#### [ABOUT THIS TASK]
Word for word, reproduce all of the entries shown below.

#### [DATASET RECORDS]
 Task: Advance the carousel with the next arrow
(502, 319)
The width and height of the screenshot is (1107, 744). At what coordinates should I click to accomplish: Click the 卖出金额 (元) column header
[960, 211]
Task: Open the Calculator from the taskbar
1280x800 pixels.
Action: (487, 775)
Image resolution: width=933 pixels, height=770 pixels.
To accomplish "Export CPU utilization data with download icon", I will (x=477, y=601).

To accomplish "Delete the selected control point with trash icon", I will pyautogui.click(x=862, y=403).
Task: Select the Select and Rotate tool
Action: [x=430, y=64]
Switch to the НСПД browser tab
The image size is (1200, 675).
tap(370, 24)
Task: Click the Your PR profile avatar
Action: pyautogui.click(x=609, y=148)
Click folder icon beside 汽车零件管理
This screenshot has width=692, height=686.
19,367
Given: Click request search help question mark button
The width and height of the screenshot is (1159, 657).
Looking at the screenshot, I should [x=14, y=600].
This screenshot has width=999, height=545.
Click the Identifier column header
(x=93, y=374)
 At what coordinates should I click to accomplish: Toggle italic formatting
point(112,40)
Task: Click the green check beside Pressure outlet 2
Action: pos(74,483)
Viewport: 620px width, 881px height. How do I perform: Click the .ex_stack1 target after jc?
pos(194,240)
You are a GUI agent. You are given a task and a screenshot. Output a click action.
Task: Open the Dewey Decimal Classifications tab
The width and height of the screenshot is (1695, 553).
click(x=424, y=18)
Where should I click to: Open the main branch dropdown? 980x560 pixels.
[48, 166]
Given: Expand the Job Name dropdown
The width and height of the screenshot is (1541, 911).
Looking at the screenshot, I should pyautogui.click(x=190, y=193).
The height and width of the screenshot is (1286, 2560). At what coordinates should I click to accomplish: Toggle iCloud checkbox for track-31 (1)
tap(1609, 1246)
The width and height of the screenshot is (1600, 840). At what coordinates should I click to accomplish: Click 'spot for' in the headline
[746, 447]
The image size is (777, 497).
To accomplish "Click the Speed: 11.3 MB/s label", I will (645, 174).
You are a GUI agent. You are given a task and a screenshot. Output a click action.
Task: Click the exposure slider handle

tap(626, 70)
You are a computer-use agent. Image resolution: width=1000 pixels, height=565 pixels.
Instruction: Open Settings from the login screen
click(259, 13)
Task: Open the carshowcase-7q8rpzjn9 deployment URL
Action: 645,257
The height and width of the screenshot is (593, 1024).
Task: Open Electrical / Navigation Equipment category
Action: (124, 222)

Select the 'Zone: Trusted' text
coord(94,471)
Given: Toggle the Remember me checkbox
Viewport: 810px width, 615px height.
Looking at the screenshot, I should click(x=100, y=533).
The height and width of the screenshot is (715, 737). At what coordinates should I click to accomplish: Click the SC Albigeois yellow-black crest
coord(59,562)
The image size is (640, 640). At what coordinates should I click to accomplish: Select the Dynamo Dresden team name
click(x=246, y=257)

#### [WRITTEN SOLUTION]
 Task: Advance the carousel with the next arrow
(502, 319)
The width and height of the screenshot is (1107, 744). At what coordinates should I click to accomplish: Click the 卖出金额 (元) column header
[960, 211]
Task: Open the Calculator from the taskbar
1280x800 pixels.
Action: (487, 775)
Image resolution: width=933 pixels, height=770 pixels.
To accomplish "Export CPU utilization data with download icon", I will (x=477, y=601).

To accomplish "Delete the selected control point with trash icon", I will pyautogui.click(x=862, y=403).
Task: Select the Select and Rotate tool
Action: [x=430, y=64]
Switch to the НСПД browser tab
The image size is (1200, 675).
tap(370, 24)
Task: Click the Your PR profile avatar
Action: pyautogui.click(x=609, y=148)
Click folder icon beside 汽车零件管理
This screenshot has width=692, height=686.
19,367
Given: Click request search help question mark button
The width and height of the screenshot is (1159, 657).
Looking at the screenshot, I should [x=14, y=600].
This screenshot has width=999, height=545.
Click the Identifier column header
(x=93, y=374)
 At what coordinates should I click to accomplish: Toggle italic formatting
point(112,40)
Task: Click the green check beside Pressure outlet 2
Action: pos(74,483)
Viewport: 620px width, 881px height. How do I perform: Click the .ex_stack1 target after jc?
pos(194,240)
You are a GUI agent. You are given a task and a screenshot. Output a click action.
Task: Open the Dewey Decimal Classifications tab
The width and height of the screenshot is (1695, 553).
click(x=424, y=18)
Where should I click to: Open the main branch dropdown? 980x560 pixels.
[48, 166]
Given: Expand the Job Name dropdown
The width and height of the screenshot is (1541, 911).
Looking at the screenshot, I should pyautogui.click(x=190, y=193).
The height and width of the screenshot is (1286, 2560). At what coordinates should I click to accomplish: Toggle iCloud checkbox for track-31 (1)
tap(1609, 1246)
The width and height of the screenshot is (1600, 840). At what coordinates should I click to accomplish: Click 'spot for' in the headline
[746, 447]
The image size is (777, 497).
To accomplish "Click the Speed: 11.3 MB/s label", I will (645, 174).
You are a GUI agent. You are given a task and a screenshot. Output a click action.
Task: Click the exposure slider handle

tap(626, 70)
You are a computer-use agent. Image resolution: width=1000 pixels, height=565 pixels.
Instruction: Open Settings from the login screen
click(259, 13)
Task: Open the carshowcase-7q8rpzjn9 deployment URL
Action: 645,257
The height and width of the screenshot is (593, 1024).
Task: Open Electrical / Navigation Equipment category
Action: (124, 222)

Select the 'Zone: Trusted' text
coord(94,471)
Given: Toggle the Remember me checkbox
Viewport: 810px width, 615px height.
Looking at the screenshot, I should click(x=100, y=533).
The height and width of the screenshot is (715, 737). At what coordinates should I click to accomplish: Click the SC Albigeois yellow-black crest
coord(59,562)
The image size is (640, 640). At what coordinates should I click to accomplish: Select the Dynamo Dresden team name
click(x=246, y=257)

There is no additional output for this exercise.